JavaScript - request-cookies missing from `document.head.appendChild` src & href

Question

As the title suggests, this is strange but true.

server-side

The server (PHP) sets a session-based cookie on every request; as suggested, this cookie expires when the browser is closed.

client-side

A function is used to dynamically add required JavaScript and CSS files into the DOM head via <script src="/some.js"></script> and <link rel="stylesheet" href="/some.css"> respectively.

I can see the requests happen in the Network tab of the developer tools, but when I click on one of them I see that each of those requests have NO request-cookies!

Now my web app fails because the server is looking or a session-token from the (missing) cookie.

question

Why are my cookies missing?
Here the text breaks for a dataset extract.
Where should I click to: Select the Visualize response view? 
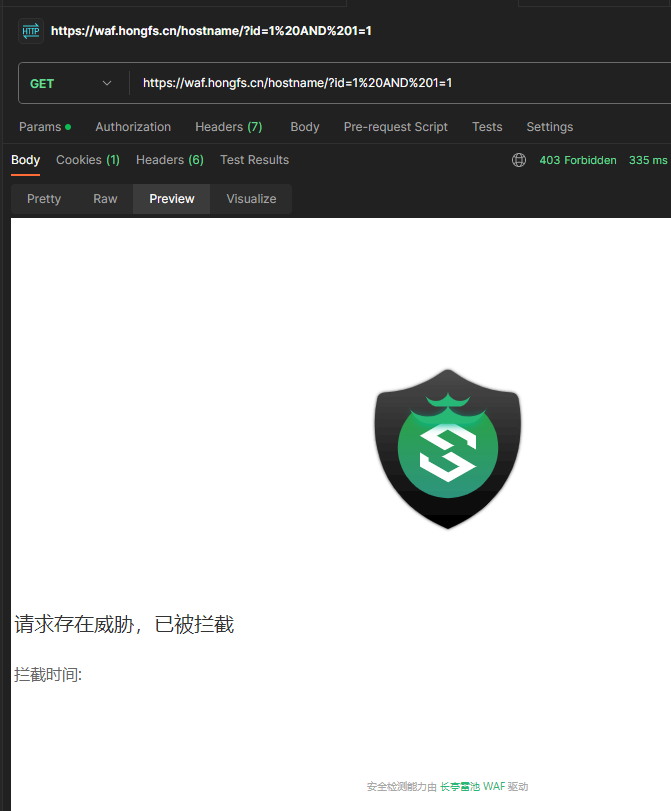(x=251, y=199)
I'm not deleting them!

Any advice welcome, thanks.

have you checked the domain and path parts of your cookies? also, have a look at the cookie-size (value in bytes); if the size is lower than 1 or higher than 4000(ish) then your cookies will automatically be discarded by the browser — argon
omw! I've checked this and you're right, my cookie ended up being over 6k! thank you! — mika

argon argon · Accepted Answer · 2019-10-29T22:50:49

Browser cookie size limitations

At the time of this question, browsers discard cookies when their size exceeds 4000 bytes (more or less). The documentation may specify "4096", or you may set the limits yourself in your browser configuration, but to stay safe, make sure your cookies never exceed 4k bytes.

This may change in the future, but keeping the size limits in mind will prevent vanishing cookie (header) issues in general.

Lastly, if your cookie size is 0 bytes it may also "vanish".